## [Task statement]
Retype each entry. Leave nothing out.

## [Provided records]
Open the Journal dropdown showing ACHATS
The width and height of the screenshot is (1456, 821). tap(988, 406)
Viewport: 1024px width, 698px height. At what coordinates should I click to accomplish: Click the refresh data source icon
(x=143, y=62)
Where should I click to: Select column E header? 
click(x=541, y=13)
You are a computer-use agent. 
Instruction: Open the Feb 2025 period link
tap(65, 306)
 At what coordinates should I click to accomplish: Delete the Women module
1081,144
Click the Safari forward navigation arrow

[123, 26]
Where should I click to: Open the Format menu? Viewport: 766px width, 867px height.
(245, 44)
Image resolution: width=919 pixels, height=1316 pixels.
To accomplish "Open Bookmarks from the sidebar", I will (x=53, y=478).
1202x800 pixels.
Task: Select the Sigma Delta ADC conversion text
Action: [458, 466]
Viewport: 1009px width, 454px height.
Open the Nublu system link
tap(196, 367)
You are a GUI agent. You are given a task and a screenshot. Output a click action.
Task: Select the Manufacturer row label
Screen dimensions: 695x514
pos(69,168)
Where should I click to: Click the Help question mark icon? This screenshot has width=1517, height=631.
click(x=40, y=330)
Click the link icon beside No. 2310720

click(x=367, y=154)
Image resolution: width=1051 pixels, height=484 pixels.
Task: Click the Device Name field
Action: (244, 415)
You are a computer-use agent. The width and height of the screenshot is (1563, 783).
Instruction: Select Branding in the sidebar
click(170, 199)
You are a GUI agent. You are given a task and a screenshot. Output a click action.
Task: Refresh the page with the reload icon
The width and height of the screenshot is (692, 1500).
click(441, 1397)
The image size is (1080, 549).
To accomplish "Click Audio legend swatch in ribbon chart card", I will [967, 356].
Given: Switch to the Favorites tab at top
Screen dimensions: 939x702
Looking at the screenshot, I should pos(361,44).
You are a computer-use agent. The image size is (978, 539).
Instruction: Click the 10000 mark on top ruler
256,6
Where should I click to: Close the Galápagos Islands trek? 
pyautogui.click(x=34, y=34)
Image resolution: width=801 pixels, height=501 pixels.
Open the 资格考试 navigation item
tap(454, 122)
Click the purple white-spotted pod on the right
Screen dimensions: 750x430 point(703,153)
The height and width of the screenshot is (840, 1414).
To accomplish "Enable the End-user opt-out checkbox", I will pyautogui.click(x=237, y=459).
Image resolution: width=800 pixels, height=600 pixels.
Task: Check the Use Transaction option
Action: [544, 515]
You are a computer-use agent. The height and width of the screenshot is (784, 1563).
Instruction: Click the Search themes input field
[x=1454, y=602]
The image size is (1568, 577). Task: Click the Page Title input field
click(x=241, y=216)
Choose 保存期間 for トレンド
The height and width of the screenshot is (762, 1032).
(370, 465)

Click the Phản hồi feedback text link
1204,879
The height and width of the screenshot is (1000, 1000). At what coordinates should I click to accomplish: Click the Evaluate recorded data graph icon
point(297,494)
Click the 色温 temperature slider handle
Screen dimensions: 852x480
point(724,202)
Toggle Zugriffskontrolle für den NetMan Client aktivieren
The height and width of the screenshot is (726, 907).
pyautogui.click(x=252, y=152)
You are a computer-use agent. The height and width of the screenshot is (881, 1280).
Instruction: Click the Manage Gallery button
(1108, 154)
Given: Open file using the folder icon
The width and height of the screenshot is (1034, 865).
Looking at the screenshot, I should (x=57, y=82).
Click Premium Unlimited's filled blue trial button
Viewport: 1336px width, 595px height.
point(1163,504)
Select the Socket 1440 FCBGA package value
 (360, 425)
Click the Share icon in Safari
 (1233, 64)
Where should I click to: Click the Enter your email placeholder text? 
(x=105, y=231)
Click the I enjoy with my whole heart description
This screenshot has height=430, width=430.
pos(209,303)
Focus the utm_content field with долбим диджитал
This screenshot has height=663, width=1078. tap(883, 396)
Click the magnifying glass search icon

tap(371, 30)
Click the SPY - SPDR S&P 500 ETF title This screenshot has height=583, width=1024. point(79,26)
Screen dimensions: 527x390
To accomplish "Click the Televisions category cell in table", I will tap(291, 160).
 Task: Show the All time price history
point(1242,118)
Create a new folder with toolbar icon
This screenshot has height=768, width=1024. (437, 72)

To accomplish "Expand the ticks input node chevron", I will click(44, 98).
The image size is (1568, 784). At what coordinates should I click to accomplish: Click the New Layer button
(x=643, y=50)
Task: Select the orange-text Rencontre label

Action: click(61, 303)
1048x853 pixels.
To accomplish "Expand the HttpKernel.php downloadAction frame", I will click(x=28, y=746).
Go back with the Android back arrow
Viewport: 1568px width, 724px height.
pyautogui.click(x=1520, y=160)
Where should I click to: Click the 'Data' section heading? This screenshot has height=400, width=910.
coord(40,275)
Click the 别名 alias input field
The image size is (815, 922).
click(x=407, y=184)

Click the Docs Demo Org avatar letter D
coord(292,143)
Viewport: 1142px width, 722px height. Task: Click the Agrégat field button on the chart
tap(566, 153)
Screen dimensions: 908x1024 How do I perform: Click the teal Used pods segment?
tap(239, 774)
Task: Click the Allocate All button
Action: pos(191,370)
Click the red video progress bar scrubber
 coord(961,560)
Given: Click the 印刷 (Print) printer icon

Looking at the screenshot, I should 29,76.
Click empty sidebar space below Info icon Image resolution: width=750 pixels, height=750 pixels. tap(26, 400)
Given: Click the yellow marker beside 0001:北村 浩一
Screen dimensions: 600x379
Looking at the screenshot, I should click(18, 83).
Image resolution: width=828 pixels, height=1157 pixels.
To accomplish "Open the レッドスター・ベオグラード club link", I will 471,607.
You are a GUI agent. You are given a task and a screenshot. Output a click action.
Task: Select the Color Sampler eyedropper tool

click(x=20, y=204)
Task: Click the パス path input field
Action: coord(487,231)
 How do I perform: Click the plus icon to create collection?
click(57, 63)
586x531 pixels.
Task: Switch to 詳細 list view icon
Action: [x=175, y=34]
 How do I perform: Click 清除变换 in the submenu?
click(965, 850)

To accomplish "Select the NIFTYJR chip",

## [Response]
Open the Journal dropdown showing ACHATS
The width and height of the screenshot is (1456, 821). tap(988, 406)
Viewport: 1024px width, 698px height. At what coordinates should I click to accomplish: Click the refresh data source icon
(x=143, y=62)
Where should I click to: Select column E header? 
click(x=541, y=13)
You are a computer-use agent. 
Instruction: Open the Feb 2025 period link
tap(65, 306)
 At what coordinates should I click to accomplish: Delete the Women module
1081,144
Click the Safari forward navigation arrow

[123, 26]
Where should I click to: Open the Format menu? Viewport: 766px width, 867px height.
(245, 44)
Image resolution: width=919 pixels, height=1316 pixels.
To accomplish "Open Bookmarks from the sidebar", I will (x=53, y=478).
1202x800 pixels.
Task: Select the Sigma Delta ADC conversion text
Action: [458, 466]
Viewport: 1009px width, 454px height.
Open the Nublu system link
tap(196, 367)
You are a GUI agent. You are given a task and a screenshot. Output a click action.
Task: Select the Manufacturer row label
Screen dimensions: 695x514
pos(69,168)
Where should I click to: Click the Help question mark icon? This screenshot has width=1517, height=631.
click(x=40, y=330)
Click the link icon beside No. 2310720

click(x=367, y=154)
Image resolution: width=1051 pixels, height=484 pixels.
Task: Click the Device Name field
Action: (244, 415)
You are a computer-use agent. The width and height of the screenshot is (1563, 783).
Instruction: Select Branding in the sidebar
click(170, 199)
You are a GUI agent. You are given a task and a screenshot. Output a click action.
Task: Refresh the page with the reload icon
The width and height of the screenshot is (692, 1500).
click(441, 1397)
The image size is (1080, 549).
To accomplish "Click Audio legend swatch in ribbon chart card", I will [967, 356].
Given: Switch to the Favorites tab at top
Screen dimensions: 939x702
Looking at the screenshot, I should pos(361,44).
You are a computer-use agent. The image size is (978, 539).
Instruction: Click the 10000 mark on top ruler
256,6
Where should I click to: Close the Galápagos Islands trek? 
pyautogui.click(x=34, y=34)
Image resolution: width=801 pixels, height=501 pixels.
Open the 资格考试 navigation item
tap(454, 122)
Click the purple white-spotted pod on the right
Screen dimensions: 750x430 point(703,153)
The height and width of the screenshot is (840, 1414).
To accomplish "Enable the End-user opt-out checkbox", I will pyautogui.click(x=237, y=459).
Image resolution: width=800 pixels, height=600 pixels.
Task: Check the Use Transaction option
Action: [544, 515]
You are a computer-use agent. The height and width of the screenshot is (784, 1563).
Instruction: Click the Search themes input field
[x=1454, y=602]
The image size is (1568, 577). Task: Click the Page Title input field
click(x=241, y=216)
Choose 保存期間 for トレンド
The height and width of the screenshot is (762, 1032).
(370, 465)

Click the Phản hồi feedback text link
1204,879
The height and width of the screenshot is (1000, 1000). At what coordinates should I click to accomplish: Click the Evaluate recorded data graph icon
point(297,494)
Click the 色温 temperature slider handle
Screen dimensions: 852x480
point(724,202)
Toggle Zugriffskontrolle für den NetMan Client aktivieren
The height and width of the screenshot is (726, 907).
pyautogui.click(x=252, y=152)
You are a computer-use agent. The height and width of the screenshot is (881, 1280).
Instruction: Click the Manage Gallery button
(1108, 154)
Given: Open file using the folder icon
The width and height of the screenshot is (1034, 865).
Looking at the screenshot, I should (x=57, y=82).
Click Premium Unlimited's filled blue trial button
Viewport: 1336px width, 595px height.
point(1163,504)
Select the Socket 1440 FCBGA package value
 (360, 425)
Click the Share icon in Safari
 (1233, 64)
Where should I click to: Click the Enter your email placeholder text? 
(x=105, y=231)
Click the I enjoy with my whole heart description
This screenshot has height=430, width=430.
pos(209,303)
Focus the utm_content field with долбим диджитал
This screenshot has height=663, width=1078. tap(883, 396)
Click the magnifying glass search icon

tap(371, 30)
Click the SPY - SPDR S&P 500 ETF title This screenshot has height=583, width=1024. point(79,26)
Screen dimensions: 527x390
To accomplish "Click the Televisions category cell in table", I will tap(291, 160).
 Task: Show the All time price history
point(1242,118)
Create a new folder with toolbar icon
This screenshot has height=768, width=1024. (437, 72)

To accomplish "Expand the ticks input node chevron", I will click(44, 98).
The image size is (1568, 784). At what coordinates should I click to accomplish: Click the New Layer button
(x=643, y=50)
Task: Select the orange-text Rencontre label

Action: click(61, 303)
1048x853 pixels.
To accomplish "Expand the HttpKernel.php downloadAction frame", I will click(x=28, y=746).
Go back with the Android back arrow
Viewport: 1568px width, 724px height.
pyautogui.click(x=1520, y=160)
Where should I click to: Click the 'Data' section heading? This screenshot has height=400, width=910.
coord(40,275)
Click the 别名 alias input field
The image size is (815, 922).
click(x=407, y=184)

Click the Docs Demo Org avatar letter D
coord(292,143)
Viewport: 1142px width, 722px height. Task: Click the Agrégat field button on the chart
tap(566, 153)
Screen dimensions: 908x1024 How do I perform: Click the teal Used pods segment?
tap(239, 774)
Task: Click the Allocate All button
Action: pos(191,370)
Click the red video progress bar scrubber
 coord(961,560)
Given: Click the 印刷 (Print) printer icon

Looking at the screenshot, I should 29,76.
Click empty sidebar space below Info icon Image resolution: width=750 pixels, height=750 pixels. tap(26, 400)
Given: Click the yellow marker beside 0001:北村 浩一
Screen dimensions: 600x379
Looking at the screenshot, I should click(18, 83).
Image resolution: width=828 pixels, height=1157 pixels.
To accomplish "Open the レッドスター・ベオグラード club link", I will 471,607.
You are a GUI agent. You are given a task and a screenshot. Output a click action.
Task: Select the Color Sampler eyedropper tool

click(x=20, y=204)
Task: Click the パス path input field
Action: coord(487,231)
 How do I perform: Click the plus icon to create collection?
click(57, 63)
586x531 pixels.
Task: Switch to 詳細 list view icon
Action: [x=175, y=34]
 How do I perform: Click 清除变换 in the submenu?
click(965, 850)

To accomplish "Select the NIFTYJR chip",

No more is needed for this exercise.